ワイルドで行こう
「約束をしても、いつも時間を守ってもらえないので。今日はこちらから伺ってしまいました。業務中にお訪ねしてしまい、本当に本当に申し訳ないと思っております」
「いいえ。いつもこちらばかりに時間を割かせてしまって、ごめんなさいね」
どうやら母と彼女は顔見知りのよう……。
ということは、翔兄は、上司である親父さんとオカミさんである母には『彼女』を紹介していたことになる。

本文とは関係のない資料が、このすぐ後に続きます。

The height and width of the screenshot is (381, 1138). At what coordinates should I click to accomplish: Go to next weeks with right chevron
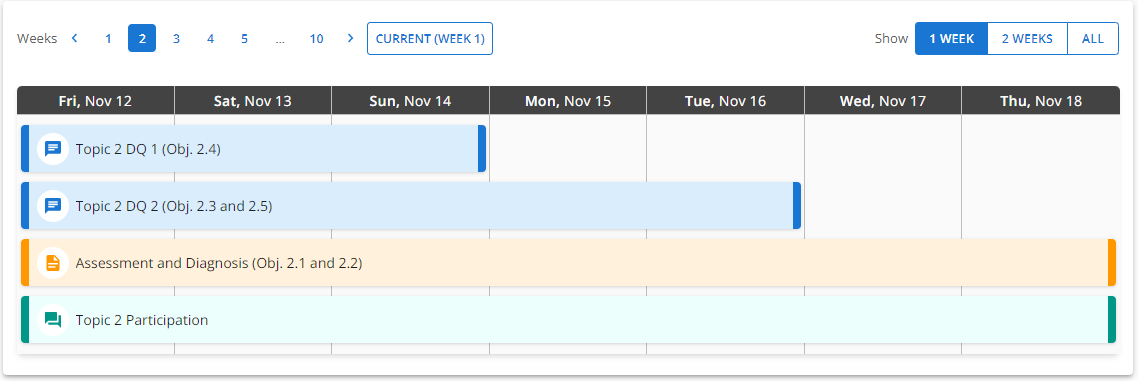point(351,38)
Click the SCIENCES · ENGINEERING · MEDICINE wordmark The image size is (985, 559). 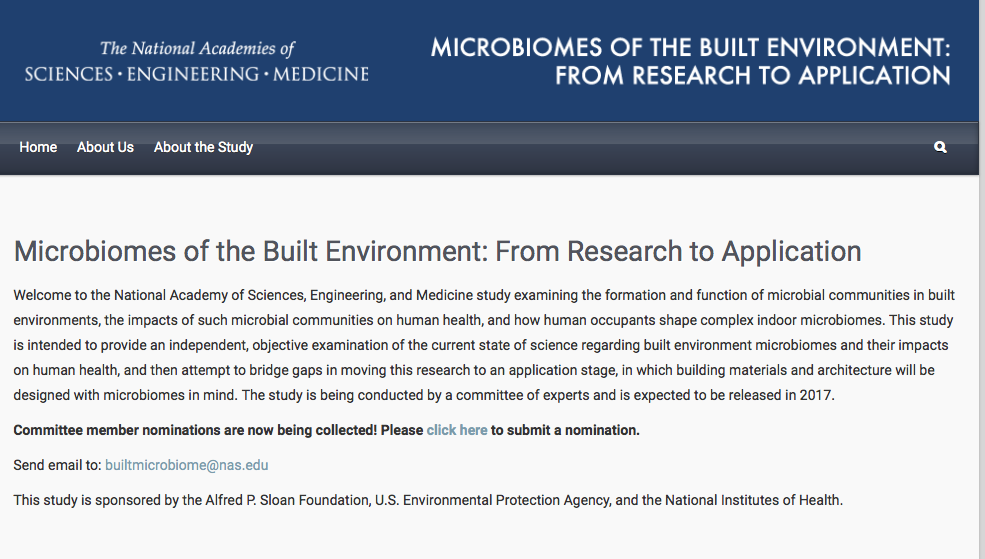click(x=197, y=74)
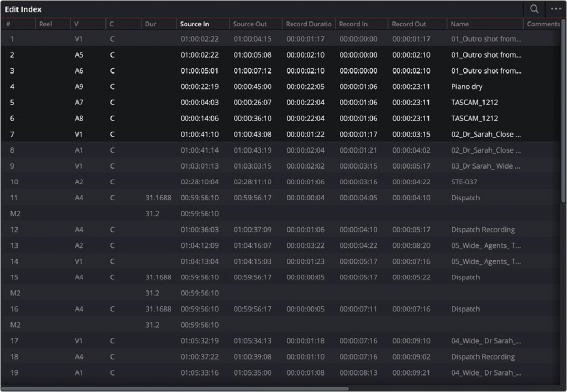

「大丈夫です。いま、滝田社長が彼を今日はあがらせてくれると仰ってくださって。本当、そんなつもりはなかったのですけど……。いえ、その、ここに来てしまったら、社長さんがそこまで気遣ってくださると判っていたので今までも遠慮させて頂いていたのに……」
きちんとした佇まいからは、凛とした風をかんじたほど。とてもしっかりした女性だと一目で思ったのに。その彼女が急に取り乱したように、狼狽える姿。
「気にしないで。瞳子さん」
トウコさん。
初めて聞いた名前に、小鳥の心臓が締め上げられるようにぎゅっと固まり、息苦しくなってきた。
「桧垣君は? まだあがらないの?」
「彼、営業時間が終わるまであがらないと言い張っていて――。ですけど、私はそれで構いません。ただどうしても今日は彼に時間を作ってほしくて」
「わかりました。私からも桧垣君に言ってみるから」
「いえ。この近くで待っていますから。彼にそう伝えてください」
なにか切羽詰まった様子が窺えた。そうでなければ、恋人の職場に顔を出すことは禁じていたのに来てしまうことなどなかったのだろう。
そんな瞳子さんと目が合う。
「あの、そちらが小鳥さん……ですか」
「ええ。いちばん上の娘です」
そこで彼女が先ほど見せていたしっとりした艶やかな笑みを見せた。
「初めまして、小鳥さん。いつも社長さんや、こちらの皆様、そして桧垣君から聞いています」
「は、初めまして。娘の小鳥です」
小鳥も頭を下げた。でももう……頭が真っ白。
なに? 今までここに現れたこともなかった翔兄の恋人が今日ここにいきなり現れて。
しかも。『社長やここのみんなから聞いてる』と……、小鳥は初めて会ったのに、親父さんも琴子母も、従業員のみんなも、彼女と何度も会っているかのような口ぶり。
そして小鳥はしみじみと感じた。
『やっぱり私は子供なんだ。大人の世界と大人の関係、大人の事情は見せてももらえない。ただの職場の上司の子供に過ぎない』
いままでずっと、その囲いには存在していなかった。蚊帳の外、子供の枠。
翔兄と同じ世界にいなかった。だけど、このおしとやかなお姉さんは今も翔兄の傍にいる、ずっとずっと前から。